Yet this week, the US Housing and Urban Development Secretary Shaun Donovan has claimed that "we do have some early signs that the market is stabilising". President Barack Obama sees "glimmers of hope". Meanwhile, Torsten Slok at Deutsche Bank reckons "we're beginning to see green shoots in housing".
And the reason for this excitement? Well, US house prices still fell last month. But it was the first time in 16 months that the decline didn't set a new record.
If you're thinking that this is a pretty slim basis for optimism, you'd be right. Behind the scenes, the market is still deteriorating. And that's bad news for British house prices, too...

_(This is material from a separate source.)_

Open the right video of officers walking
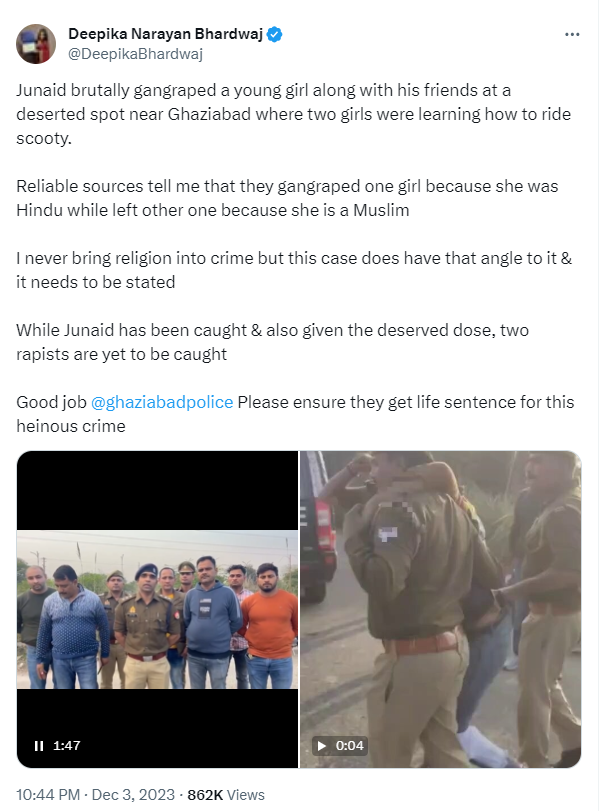 (440, 609)
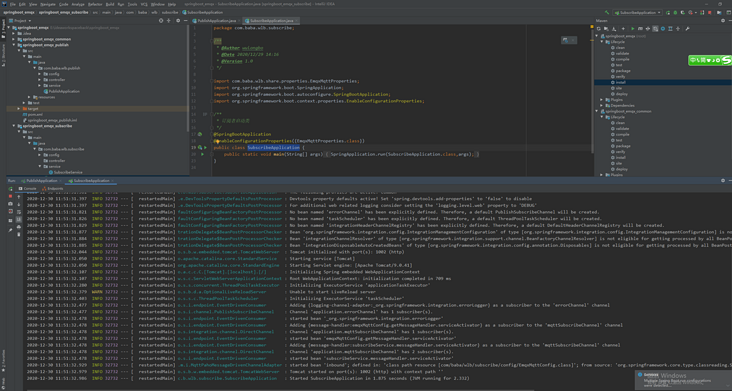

Property prices need to stabilise
By now, we probably all know the story behind the banking crisis: how US sub-prime home loans, a vast number of which had been packaged up into supposedly top-notch AAA-rated securities, went sour as US house prices started crashing. And how that bashed huge holes in bank balance sheets round the world. Which meant that many of those banks couldn't continue to lend, but also that they needed some quick-fire bailing out with unimaginable sums of taxpayers' money.
Since then, though, US banks have been proudly announcing blockbuster first-quarter profits. That's hardly surprising with the amount of free money thrown at them by the Federal Reserve (not to mention all the fiddling with the rules on "mark-to-market"). But still, as JP Morgan's finance boss Michael Cavanagh admitted this month, "until home prices stabilise and unemployment peaks, we'll continue to be under pressure for losses on our balance sheet".
"Virtually every investment manager I speak to says that until these [mortgage] securities can be properly valued, a floor cannot be put on the banks' losses", says the Guardian's Patrick Collinson. "And they can't be properly valued until US property prices stop falling".
What's going to happen to US house prices?
So is that about to happen? Not any time soon. To start with, prices just keep on sliding. Even although you can now get "a Florida condo for less than the price of a new car", says Collinson, the S&P Case/Shiller index – the main US house price bellwether – is down nearly 19% year-on-year, having fallen 2.2% in February alone.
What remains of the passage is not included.